» **INSTRUCTIONS FOR THE TASK**
Can you quote word for word everything from the line containing "Where should I click to: Click" down to the line containing "coord(377,92)", with both of those lines included and the pictures left out?

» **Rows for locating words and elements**
════════════════

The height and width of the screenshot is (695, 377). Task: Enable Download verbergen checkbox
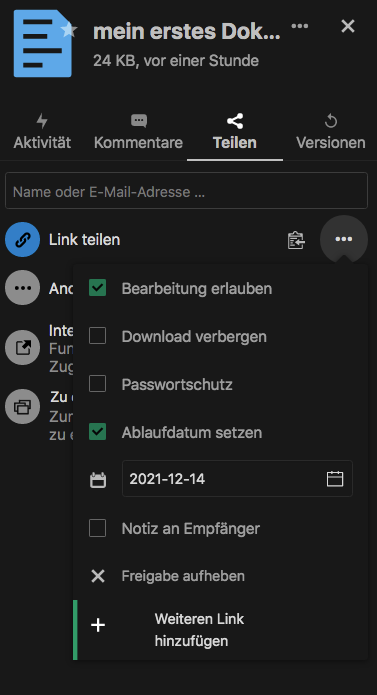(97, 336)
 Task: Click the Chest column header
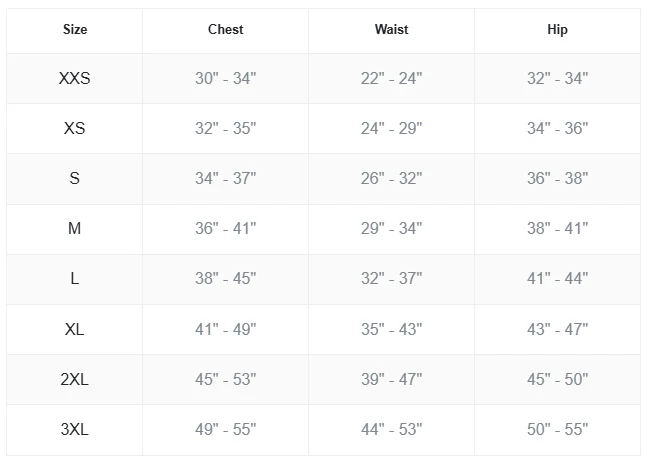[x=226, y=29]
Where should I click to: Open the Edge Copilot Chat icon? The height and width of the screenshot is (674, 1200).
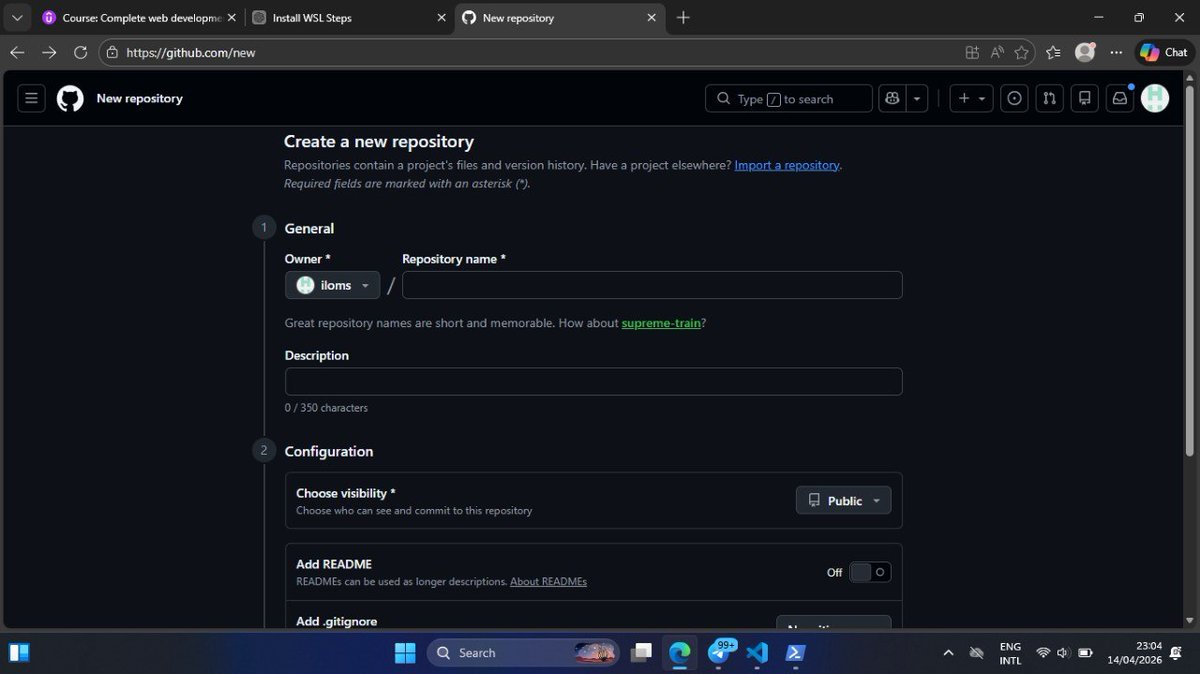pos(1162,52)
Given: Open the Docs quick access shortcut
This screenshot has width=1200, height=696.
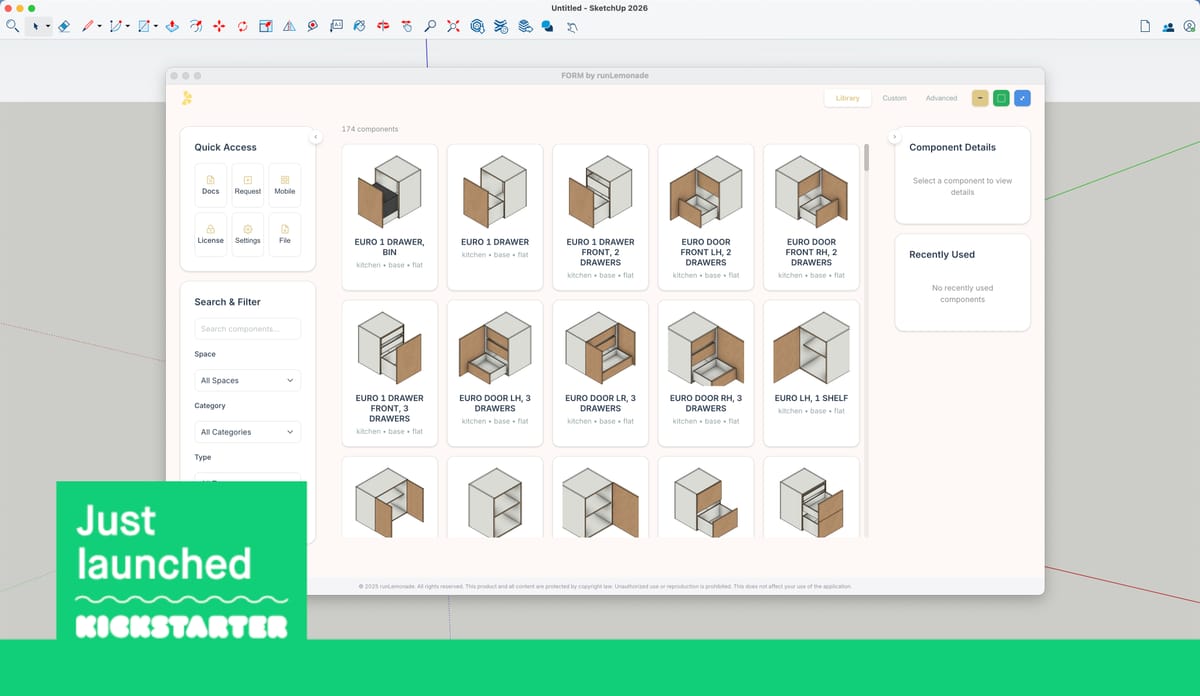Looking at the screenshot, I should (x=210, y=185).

════════════════

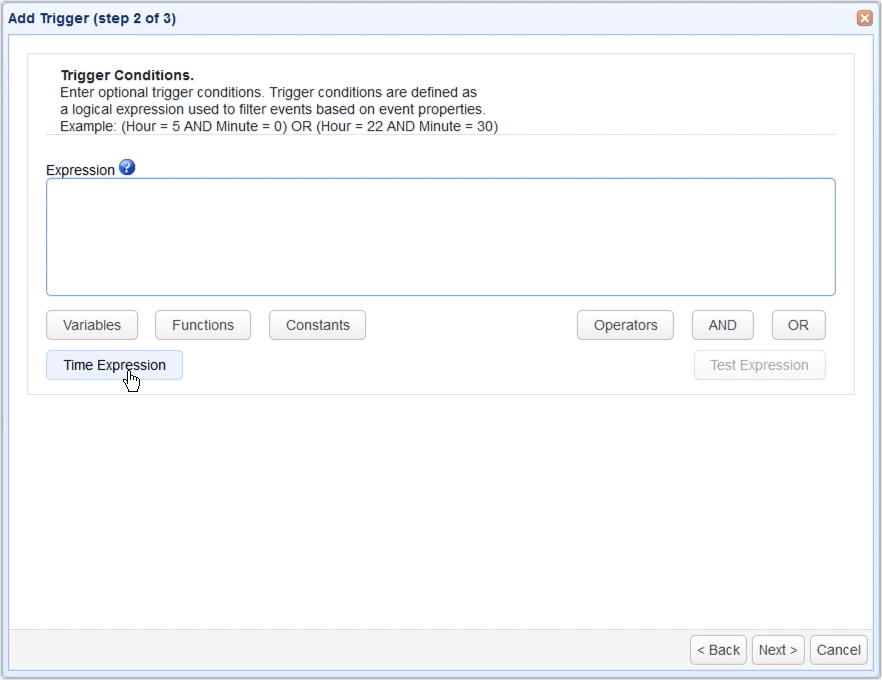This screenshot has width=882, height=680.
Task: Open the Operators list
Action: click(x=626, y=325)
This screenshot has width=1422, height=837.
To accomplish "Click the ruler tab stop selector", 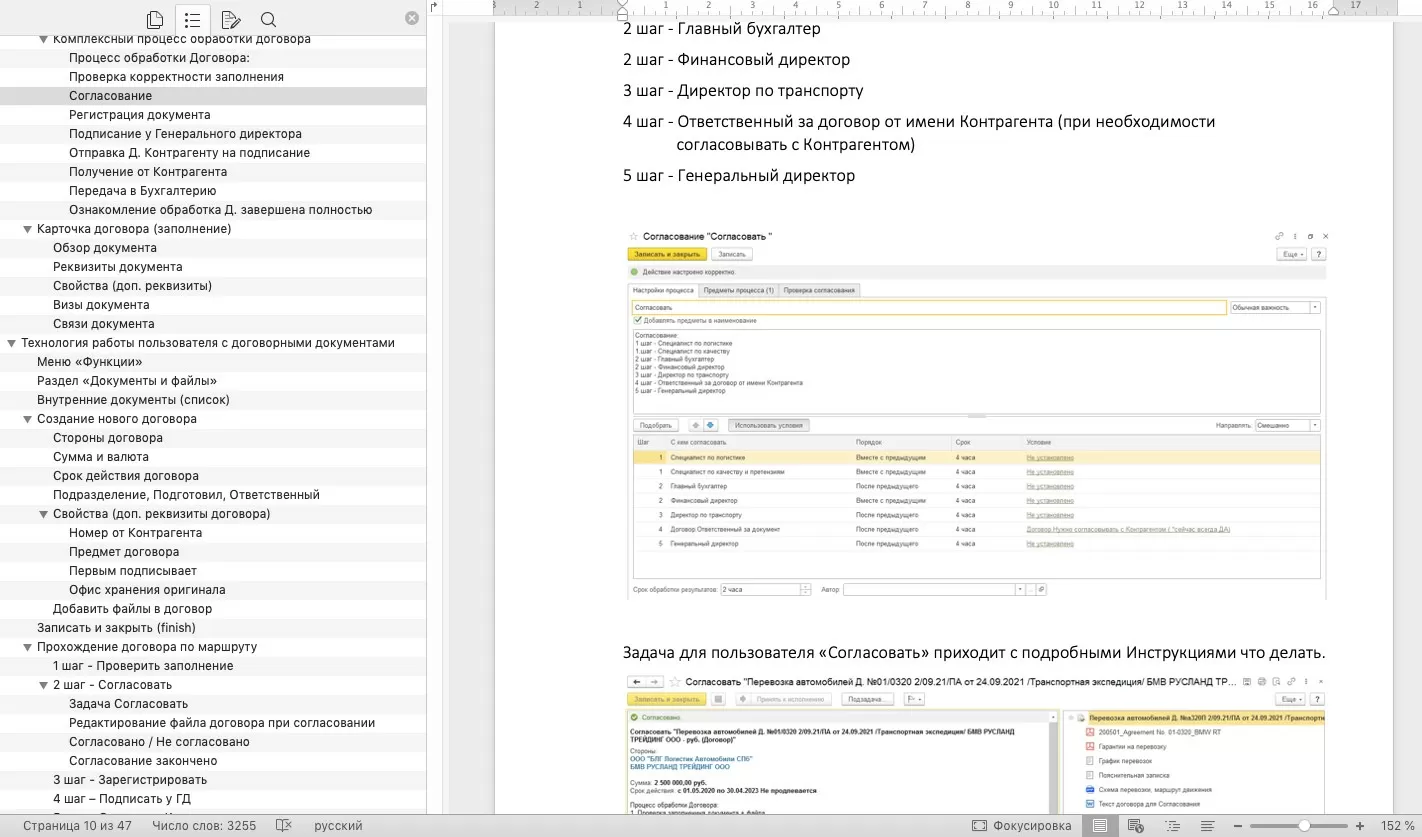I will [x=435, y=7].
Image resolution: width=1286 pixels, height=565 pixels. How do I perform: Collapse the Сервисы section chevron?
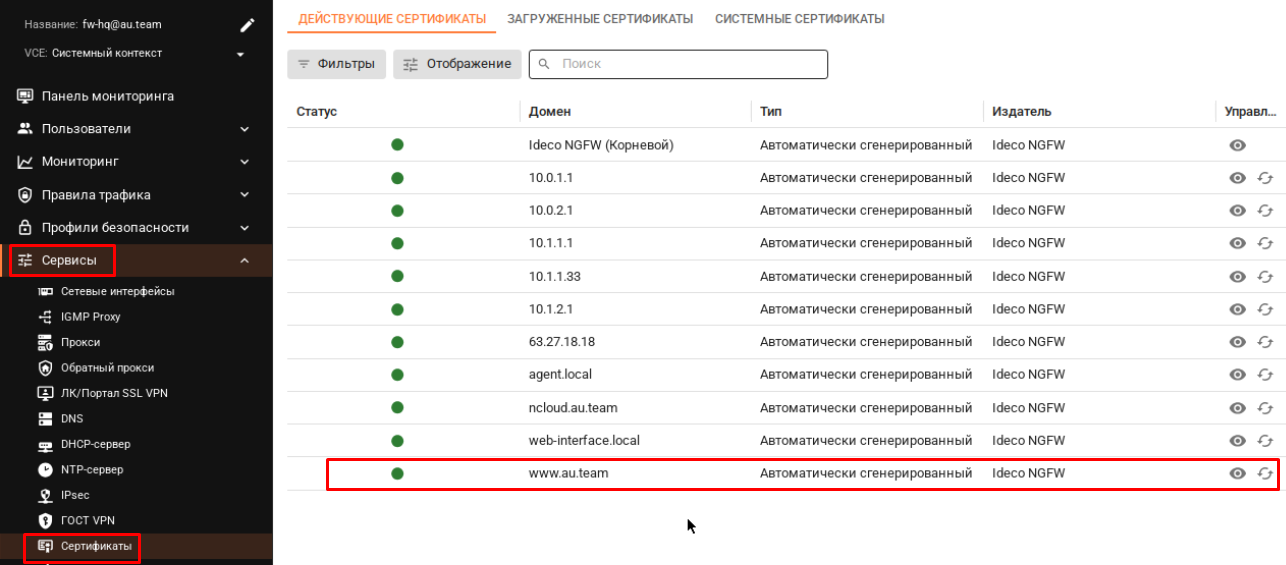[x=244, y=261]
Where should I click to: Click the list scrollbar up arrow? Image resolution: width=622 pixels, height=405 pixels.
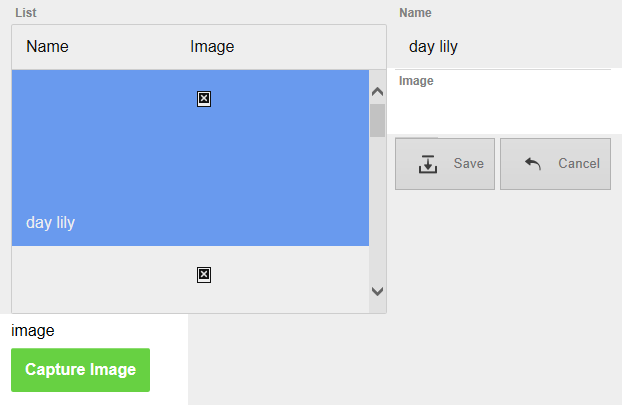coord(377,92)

════════════════

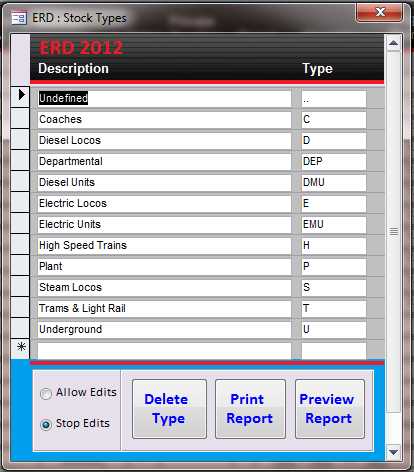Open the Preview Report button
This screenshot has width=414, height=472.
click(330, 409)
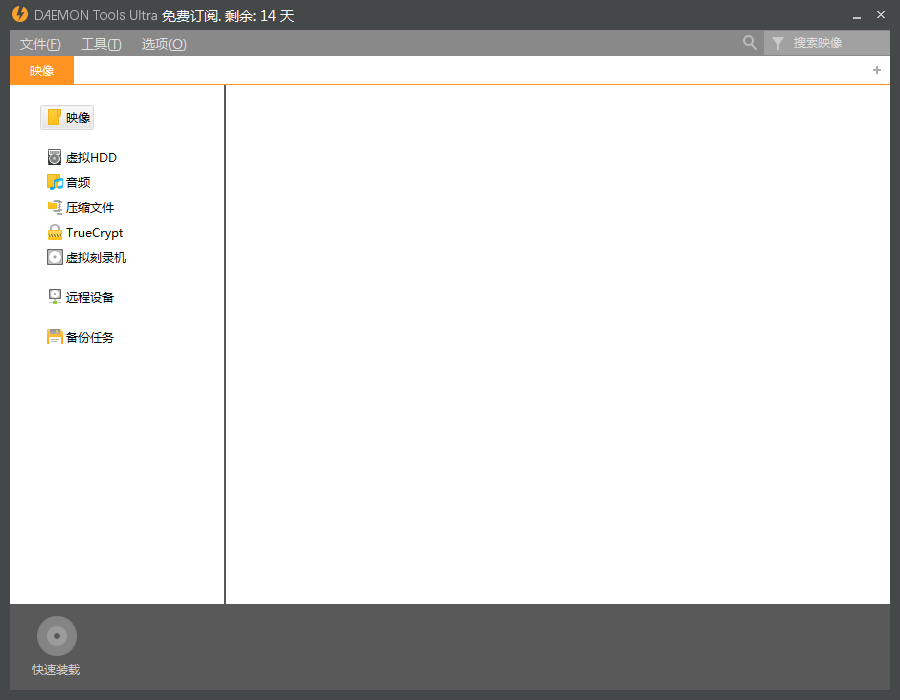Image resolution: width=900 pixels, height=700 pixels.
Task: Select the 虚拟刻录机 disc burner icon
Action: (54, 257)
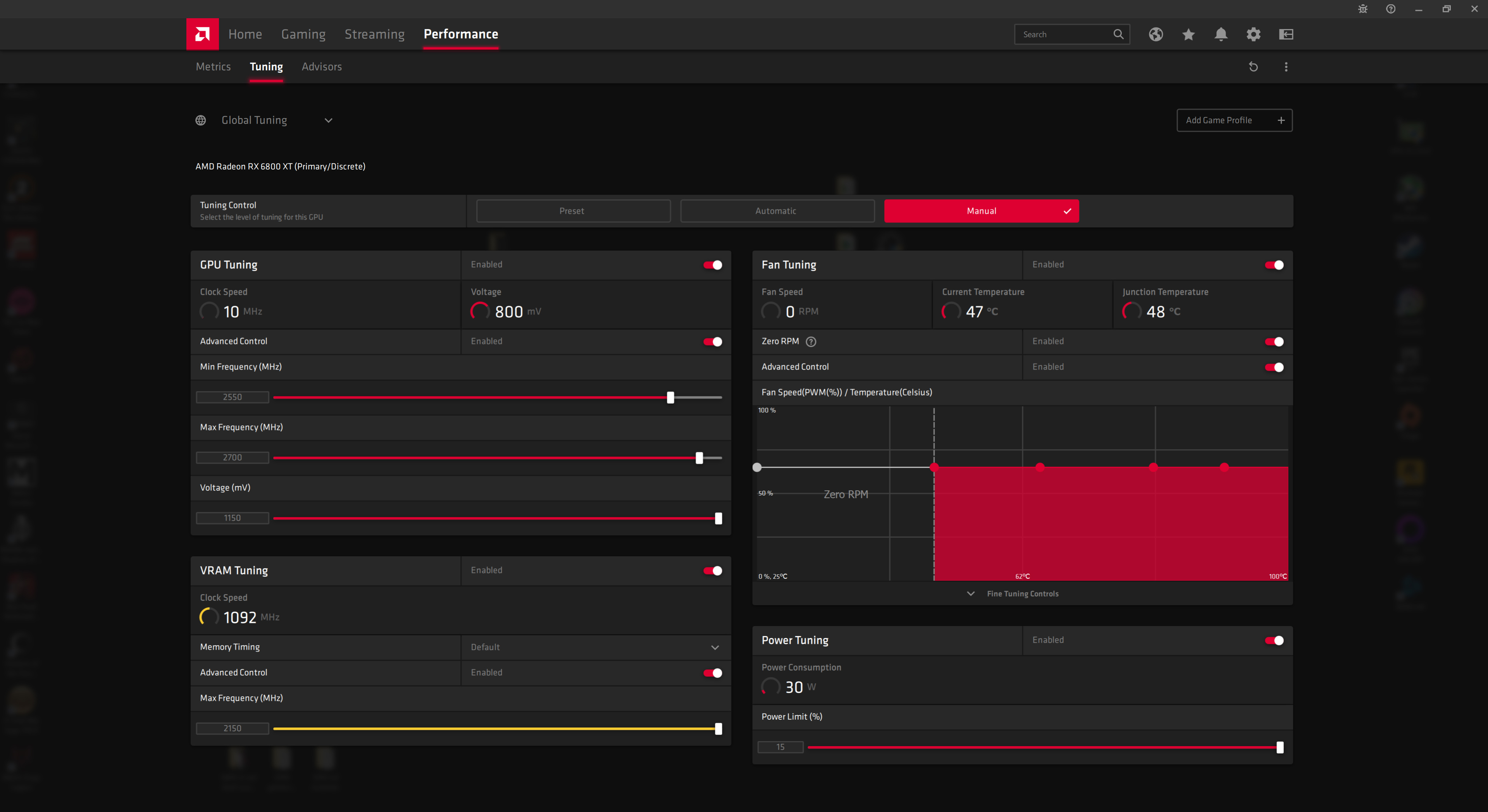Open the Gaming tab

════════════════

» **TASK RESULT**
Where should I click to: Click the list scrollbar up arrow? Image resolution: width=622 pixels, height=405 pixels.
coord(377,92)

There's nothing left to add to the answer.